Aussagepsychologie c. Unschuldsvermutung
Wie einfach Aussagepsychologie und wie schwach die Unschuldsvermutung ist, kann einem neuen Bundesgerichtsentscheid (BGer 6B_145/2012 vom 05.07.2012) entnommen werden. Ein Beschwerdeführer machte geltend, es verletze die Unschuldsvermutung in ihrer Funktion als Beweislastregel, wenn er bloss deshalb verurteilt werde, weil ihm seine Behauptungen nicht abgenommen werden. So interessant die Rüge ist – vor Bundesgericht ist sie wohl chancenlos (und weil das die Vorinstanz wissen ist sie auch da chancenlos).
Das Bundesgericht hält unter Berücksichtigung der höchstrichterlichen Kognitionsbeschränkungen die nachfolgend zitierten Schlussfolgerungen der Vorinstanz jedenfalls nicht für offensichtlich unhaltbar:
Die Vorinstanz schenkt den vom Beschwerdeführer vor erster Instanz und im vorinstanzlichen Verfahren geäusserten Sachverhaltsdarstellungen keinen Glauben (…), sondern stuft diese als Schutzbehauptungen ein. Der Beschwerdeführer habe in verschiedenen Detailversionen geschildert, ein ihm unbekannter betrunkener Zürcher habe ihm das Auto ohne Angabe von Name und Adresse zur Verwahrung anvertraut, um mit dem Zug nach Zürich zurück zu reisen. Neben zahlreichen weiteren Inkonsistenzen führten bereits die zeitlichen Angaben dieser Begegnung gemäss Vorinstanz zu einem unauflösbaren Widerspruch mit den von A. geäusserten Umständen der Fahrzeugentwendung. Eine Gesamtwürdigung der Aussagen des Beschwerdeführers lasse keinen vernünftigen Zweifel daran, dass dieser das Fahrzeug entwendet habe, bevor er es Y. zum Gebrauch überlassen habe (E. 1.2).

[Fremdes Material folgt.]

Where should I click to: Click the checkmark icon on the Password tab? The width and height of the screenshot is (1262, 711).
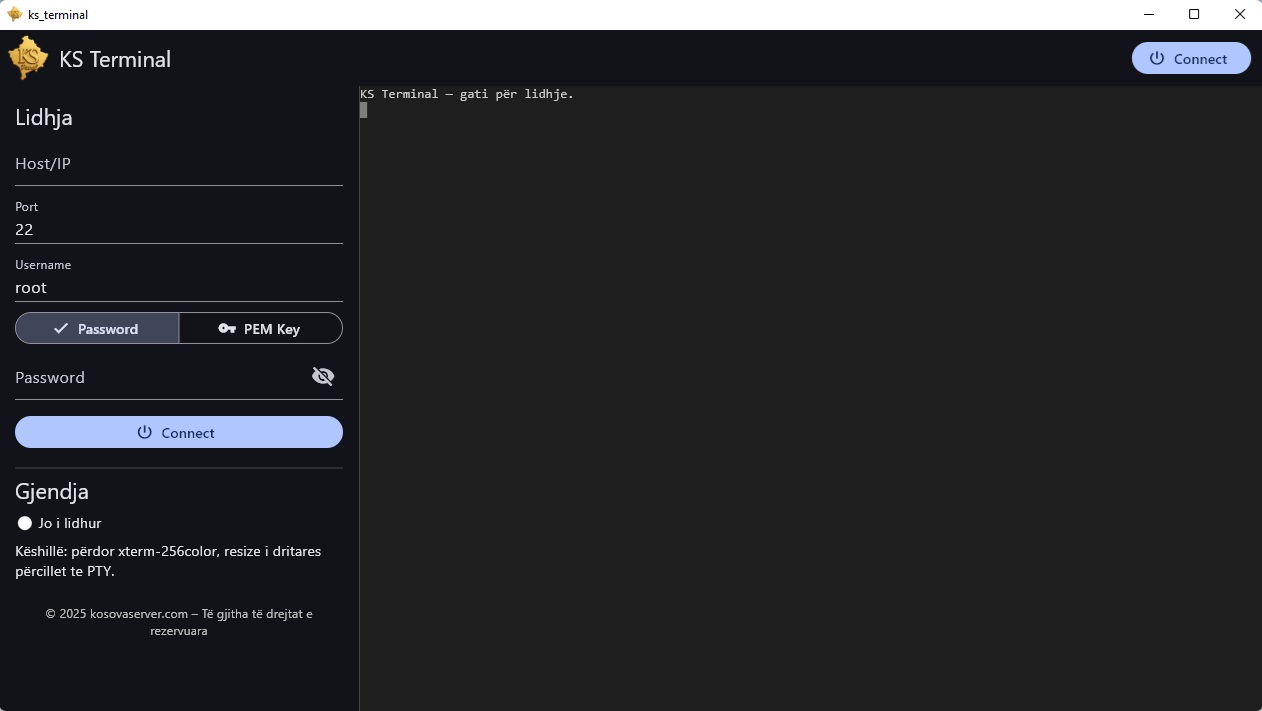click(61, 328)
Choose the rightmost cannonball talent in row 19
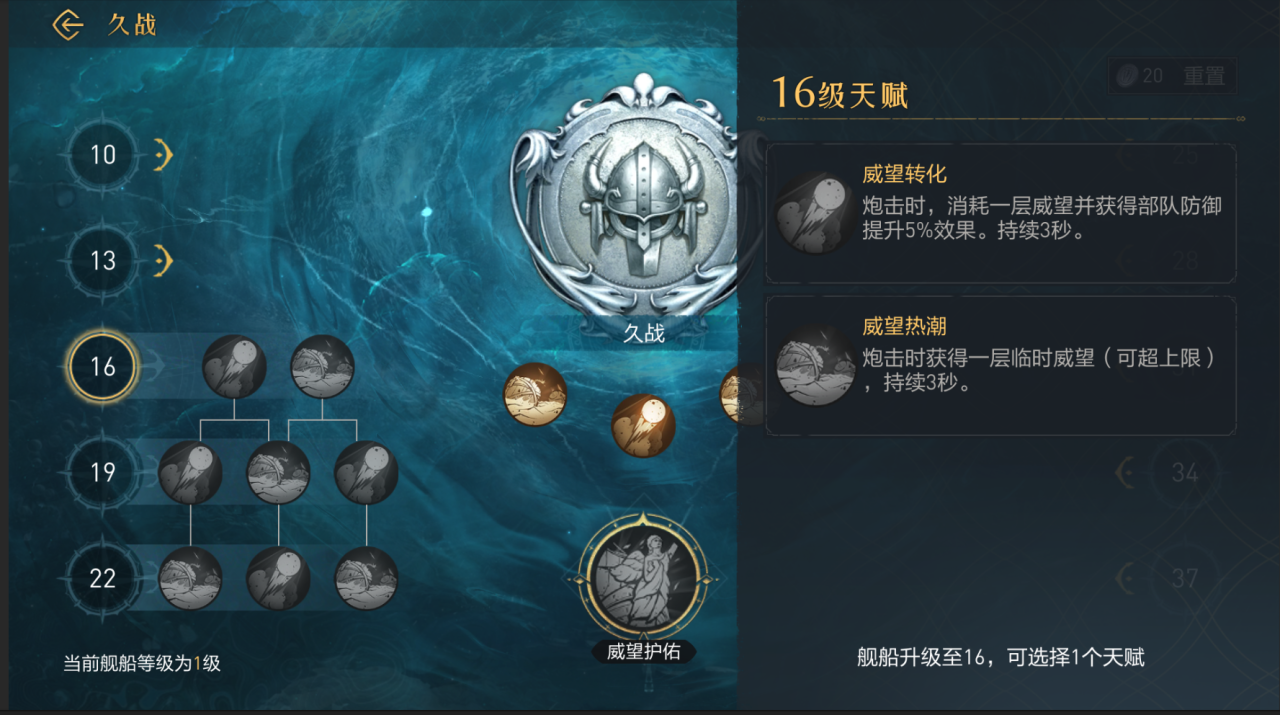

Könnte man hier nicht umgekehrt geltend machen, der Beschwerdeführer sei letztlich nicht für eine Tat verurteilt worden, sondern für eine schlechte Geschichte, welche man in der Justiz Schutzbehauptung nennt. Wer Schutzbehauptungen absondert oder gar lügt, muss ja schliesslich schuldig sein. Ist das aussagepsychologisch haltbar? Muss unsinniges Aussageverhalten wirklich ein Indiz für Strafbarkeit sein?
Auch bei diesem Urteil kann man aus dem BGE zu wenig entnehmen, um sich ein fundiertes eigenes Urteil zu bilden.
Die Widersprüche welche der BGE nennt sind nicht substantiiert und es wäre interessant zu wissen, ob der Entscheid vor europäischer Instanz stand hält.
Man muss immerhin zugestehen, dass der Beschwerdeführer mit dem Entscheid schon etwas anfangen kann, denn er kennt ja seine Beschwerdeschrift und an ihn richtet sich das Urteil. Es kommt aber vor, dass es selbst in Kenntnis der Beschwerdefrist schwierig ist. Appellatorische Kritik ist bspw. halt einfach appellatorische Kritik, weil das Bundesgericht sagt, es sei appellatorische Kritik. Wer dem Vorwurf ausweichen will, läuft Gefahr, dass er die Begründungspflicht verletzt. Eigentlich ist es ein unwürdiger Spiessrutenlauf, der nur beendet werden könnte, wenn der Zugang zum Bundesgericht drastisch beschränkt würde. Ich bin überzeugt, dass die Zahl der Rechtsmittel die Qualität der Rechtsprechung nicht beeinflusst.